As an artist, Sophie was meticulous. The common misconception of electronic music is that their tools are shortcuts. Vocal modulation covers up bad singing, and tracks can be infinitely spliced to create a product that could never be played by live, human hands. But Sophie showed us the opposite - electronic music is a space of infinite control, limitless refinement. When crafting her songs, Sophie would create every waveform from scratch. This would be like a painter extracting her own pigments, or a baker milling her own flour.
Her loss is incalculable, and it feels deeply unfair a year later to look at her legacy spread into the mainstream without her here to reap the reward. Sophie arguably invented the genre of hyperpop, which is poised to overtake modern pop. Outside of her collaborations with Lady GaGa, Kim Petras, and Charli XCX, it’s hard to understate how much she did in so little time. Even Rupaul’s new album stinks of the stuff, and Ru’s music functions as a sort of barometer for what straight music will sound like in three years.
I thought I’d take a moment to walk you all through some of my favorite songs that Sophie made or produced.
SOPHIE - Immaterial (official audio)
As a representative of the trans community, Sophie embodied a radical form of joy - total gender euphoria. Her music brought the listener into a world completely unburdened by constrictions of sex or gender. She pictured a world where image and identity were fluid and totally within one’s own control. Immaterial speaks to this joy. The singer Cecile Believe rejoices in the final verse - “I can be anything I want, any place, any form, andy shape, anyway, anything, anything I want” - totally liberated and made whole by self-determination.
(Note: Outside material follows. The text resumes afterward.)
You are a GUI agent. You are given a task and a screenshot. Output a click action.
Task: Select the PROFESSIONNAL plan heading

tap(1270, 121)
This song is Sophie’s most popular, and maybe her signature song in her absence. The high energy, poppy beat, the accessible melody, and the joyful message all make Immaterial an immortal hit.
Charli XCX - Vroom Vroom [Official Video]
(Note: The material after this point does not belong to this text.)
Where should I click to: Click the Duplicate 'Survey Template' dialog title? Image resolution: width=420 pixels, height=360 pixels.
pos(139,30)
Charli XCX and Sophie have collaborated on a ton of songs, but this one in particular speaks to Sophie’s ability to push an artist into new territory. Charli XCX’s career has always been defined by experimentation, but her songs were usually some variation of mainstream pop until Vroom Vroom. The song barely resembles a song at all, with Charli dropping into a verse that seems like the halfway mark for a totally different song. The tempo and key shift and turn and break without warning. When I listen to it, I picture myself riding a motorcycle in a leather thong, carrying a samurai sword.
Let's Eat Grandma - Hot Pink (Official Music Video)
Speaking of collaborations, this song just goes to show how Sophie pops up in unexpected places. I cam across this song on Spotify a few years back and I couldn’t get it out of my head. I listened to the rest of the Let’s Eat Grandma’s (cheeky name) album, and none of the other tracks had this same energy. It all made sense when I learned Sophie produced it.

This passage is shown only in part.